[[ RECORD EXCERPTS open ]]

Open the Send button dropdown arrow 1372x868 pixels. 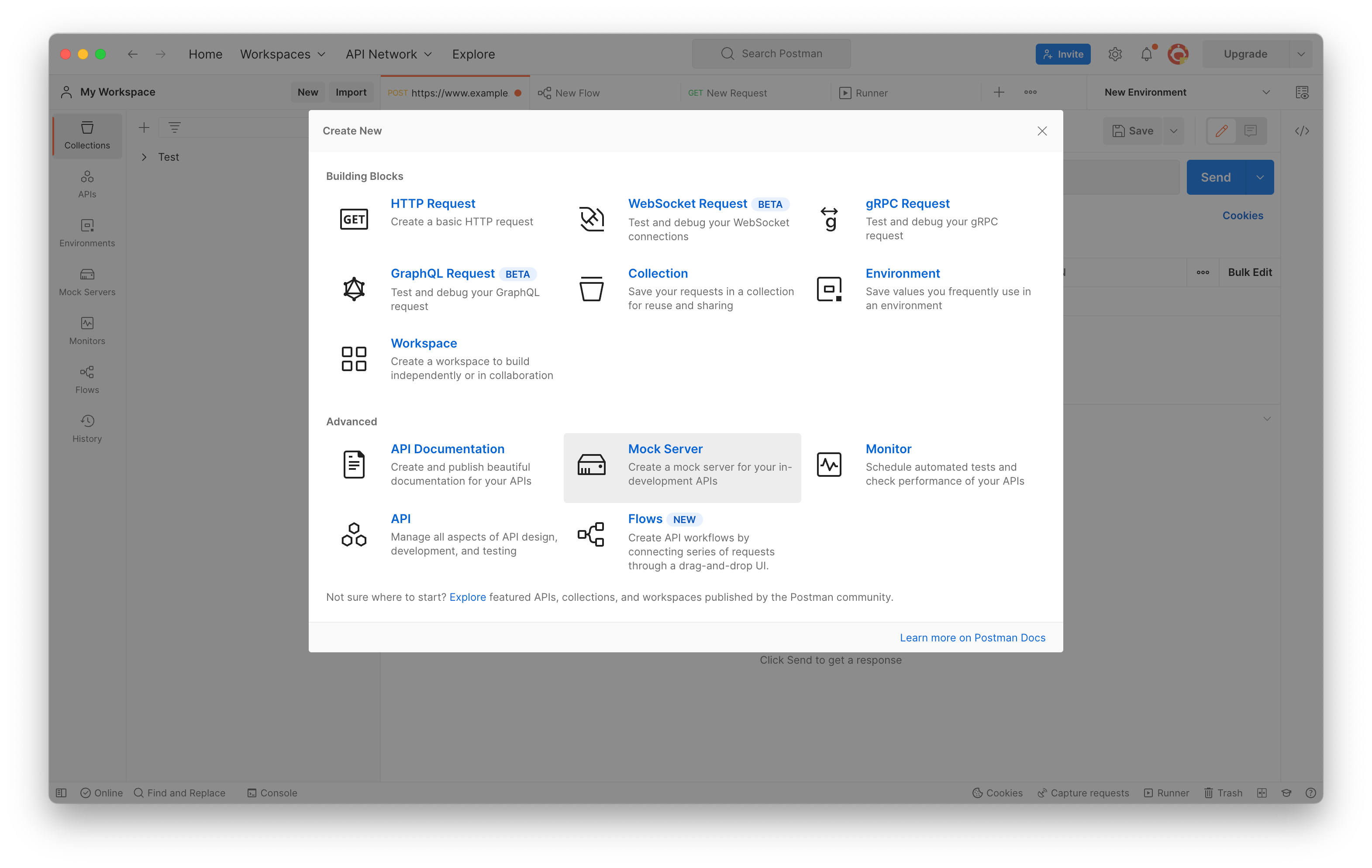[1260, 178]
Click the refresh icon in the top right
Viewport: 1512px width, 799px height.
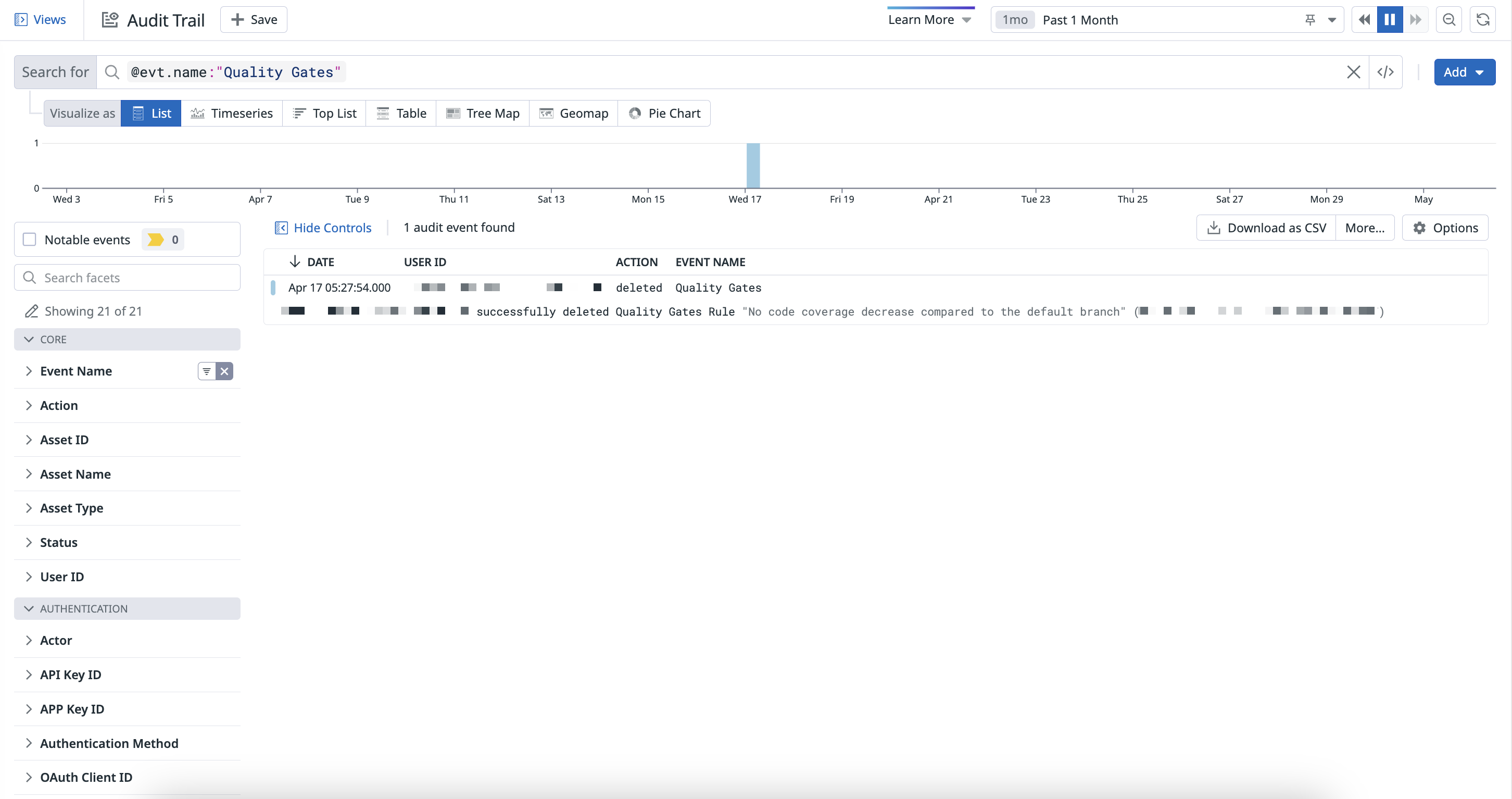pyautogui.click(x=1483, y=20)
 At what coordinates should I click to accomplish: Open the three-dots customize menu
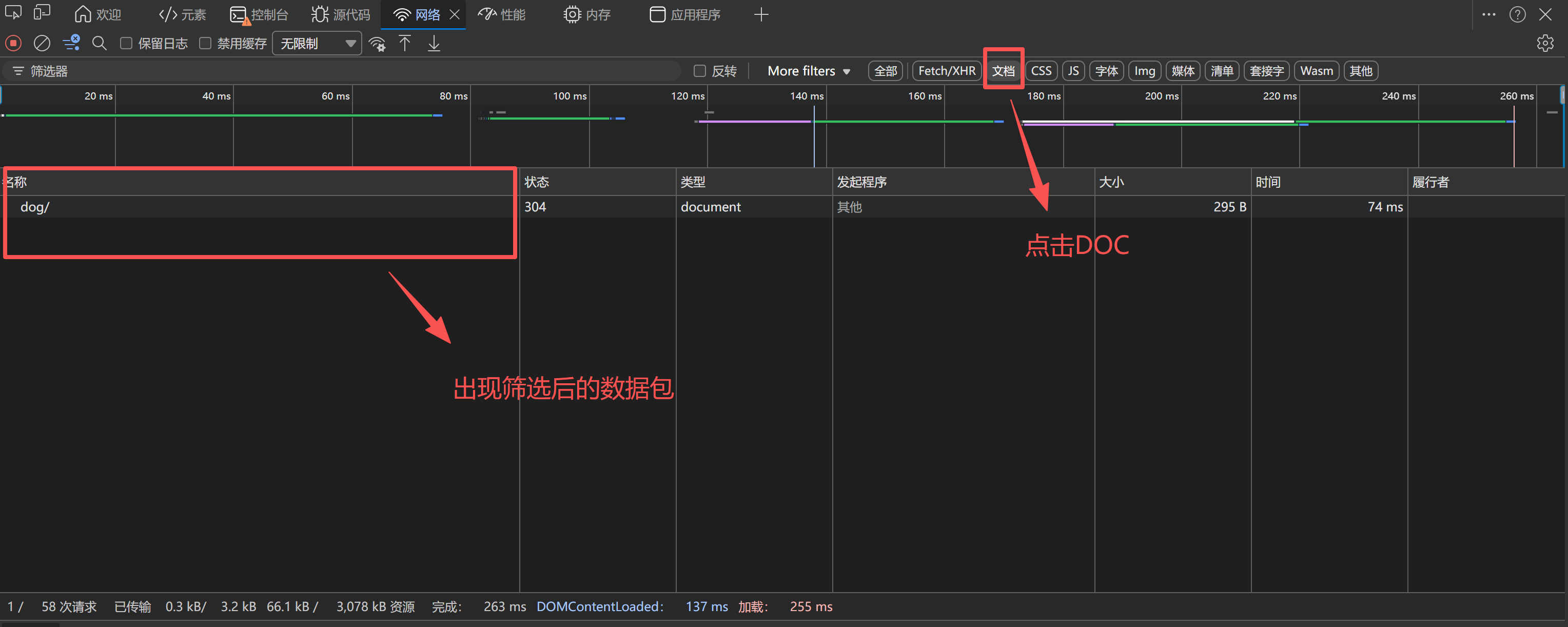(x=1489, y=14)
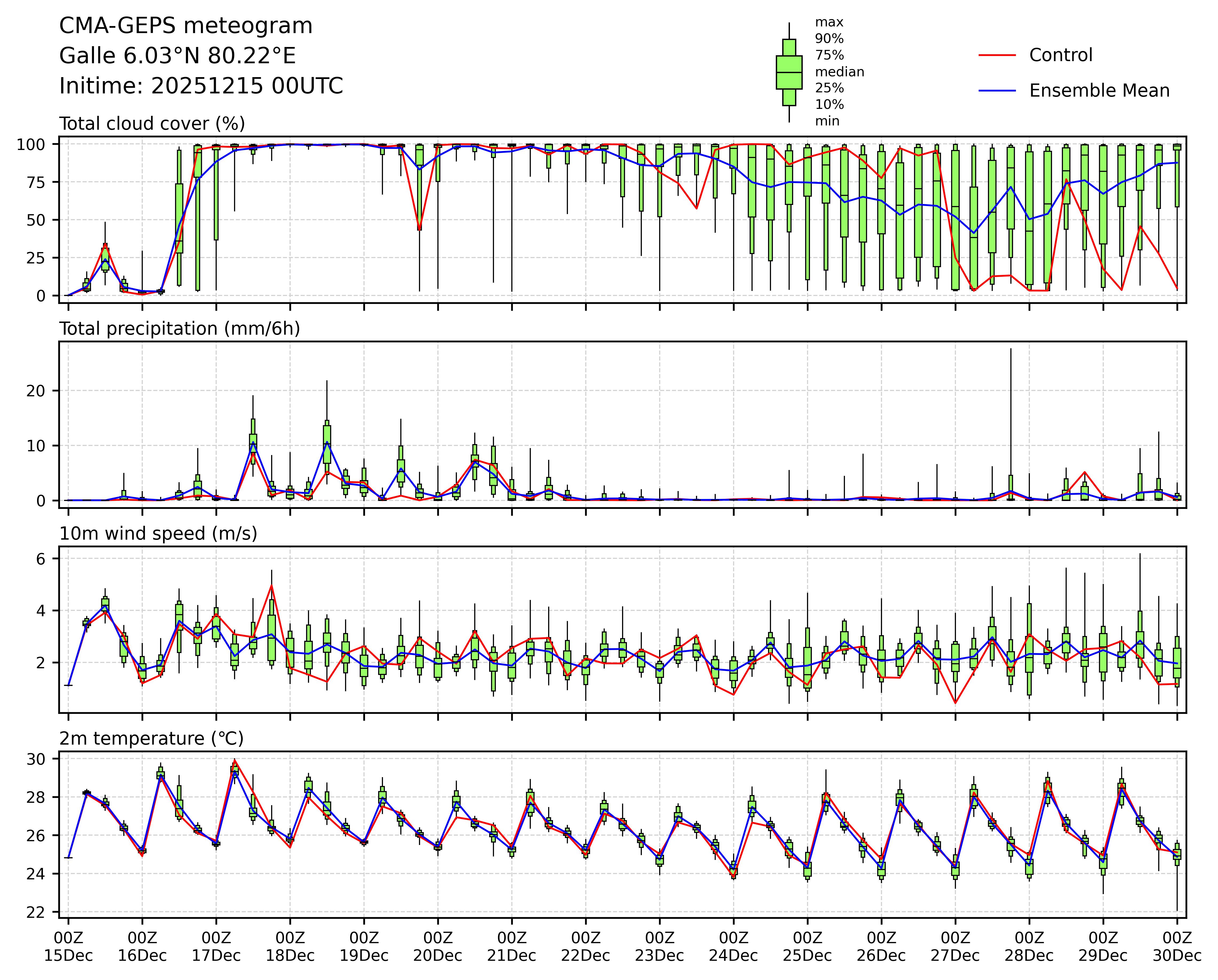Click the green box-plot legend symbol
Viewport: 1218px width, 980px height.
click(x=789, y=72)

[[ RECORD EXCERPTS closed ]]

### EXERCISE
Word for word, restate the lines from the line containing "Viewport: 1512px width, 799px height." through the end of the data, including the first and last of them. Pictures stay out.

### WRITTEN SOLUTION
Viewport: 1512px width, 799px height.
pyautogui.click(x=1483, y=20)
 At what coordinates should I click to accomplish: Open the three-dots customize menu
(x=1489, y=14)
Click the green box-plot legend symbol
Viewport: 1218px width, 980px height.
click(x=789, y=72)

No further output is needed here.